Жан-Луи хотел возразить, но тотчас же сам убедился, что Ив прав, и теперь на все это скопище фарфоровых амурчиков, бронзовых статуэток и австрийских терракот смотрел так же, как он.
— У малышки горячка, — сказала Мадлен.
Она сидела у колыбельки. Бывшая деревенская девушка, переселившаяся в город, теперь располнела. Широкоплечая, с длинной шеей, она уже не выглядела юной. Может, она беременна? У основания груди вздувалась крупная синяя жила.
— Сколько?
— 37,5. Срыгнула все четырехчасовое кормление.

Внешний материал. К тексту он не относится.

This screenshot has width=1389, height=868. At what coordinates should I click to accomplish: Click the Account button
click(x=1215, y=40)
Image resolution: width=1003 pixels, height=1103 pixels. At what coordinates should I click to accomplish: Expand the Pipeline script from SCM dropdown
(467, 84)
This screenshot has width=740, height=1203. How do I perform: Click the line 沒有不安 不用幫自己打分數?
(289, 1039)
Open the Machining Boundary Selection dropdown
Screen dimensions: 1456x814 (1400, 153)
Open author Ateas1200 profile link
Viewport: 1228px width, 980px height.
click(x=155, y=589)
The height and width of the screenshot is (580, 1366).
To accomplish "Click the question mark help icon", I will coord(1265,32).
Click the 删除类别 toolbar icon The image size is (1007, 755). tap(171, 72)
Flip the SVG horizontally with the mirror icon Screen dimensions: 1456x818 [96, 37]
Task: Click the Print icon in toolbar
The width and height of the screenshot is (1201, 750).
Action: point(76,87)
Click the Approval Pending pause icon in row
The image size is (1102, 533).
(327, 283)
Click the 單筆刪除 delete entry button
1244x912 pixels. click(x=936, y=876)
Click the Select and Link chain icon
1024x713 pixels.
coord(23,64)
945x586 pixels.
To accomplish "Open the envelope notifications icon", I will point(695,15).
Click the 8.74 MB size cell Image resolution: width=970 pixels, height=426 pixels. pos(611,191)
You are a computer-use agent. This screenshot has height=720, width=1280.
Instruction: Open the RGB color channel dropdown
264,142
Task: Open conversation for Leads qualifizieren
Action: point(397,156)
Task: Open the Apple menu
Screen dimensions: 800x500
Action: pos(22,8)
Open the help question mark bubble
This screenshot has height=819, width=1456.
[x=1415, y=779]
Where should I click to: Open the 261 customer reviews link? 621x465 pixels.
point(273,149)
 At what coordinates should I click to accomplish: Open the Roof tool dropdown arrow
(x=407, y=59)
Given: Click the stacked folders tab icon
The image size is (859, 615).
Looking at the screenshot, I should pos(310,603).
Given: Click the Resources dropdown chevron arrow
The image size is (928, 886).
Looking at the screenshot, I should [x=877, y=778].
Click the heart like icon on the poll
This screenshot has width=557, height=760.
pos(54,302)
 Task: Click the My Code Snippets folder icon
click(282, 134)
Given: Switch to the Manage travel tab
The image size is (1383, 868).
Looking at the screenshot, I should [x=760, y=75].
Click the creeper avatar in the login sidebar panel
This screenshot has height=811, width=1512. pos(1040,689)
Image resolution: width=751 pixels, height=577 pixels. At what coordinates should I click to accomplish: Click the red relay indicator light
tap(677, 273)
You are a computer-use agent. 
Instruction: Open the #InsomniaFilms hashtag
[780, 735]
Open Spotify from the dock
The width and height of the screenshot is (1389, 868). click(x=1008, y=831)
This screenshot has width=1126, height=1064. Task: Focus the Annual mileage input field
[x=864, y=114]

— Это ректальная температура? Тогда это не горячка, особенно вечером.
— А доктор Шатар говорит — горячка.
— Да нет же, он имел в виду температуру, которую меряют под мышкой.
— А я тебе говорю — горячка. Конечно, пустячная. А все-таки горячка.
Он махнул рукой и наклонился над колыбелькой, пахнувшей отрыжкой овсяной половы и молока. Поцеловал малышку — она заплакала.
— Ты ее бородой уколол.
— Сама-то, как персик, гладенькая, — ответил он.
Жан-Луи стал ходить вокруг комнаты, надеясь, что она спросит его про Жозе. Но она никогда первой не спрашивала его о том, о чем он хотел. Пора уж было ему это понять, но он каждый раз обманывался. Она сказала:
— За стол садись без меня.
— Малышка?
— Да, подожду, пока она заснет.
Он огорчился; сегодня у них как раз было сырное суфле, которое едят прямо из духовки. Должно быть, Мадлен — сельская жительница, воспитанная на культе домашней трапезы, с почтением к еде — об этом вспомнила, потому что не успел Жан-Луи развернуть салфетку, она уже была рядом с ним. Нет, не спросит, говорил себе Жан-Луи, дальше ждать не стоит.
— Так что же ты не спрашиваешь, дорогая?
Она подняла на него заплаканные, заспанные глаза.
— О чем?
— О Жозе, — ответил он. — Тут целое дело. Дюссоль и дядя Альфред все-таки не посмели настаивать на Виннипеге… Он поедет в Норвегию…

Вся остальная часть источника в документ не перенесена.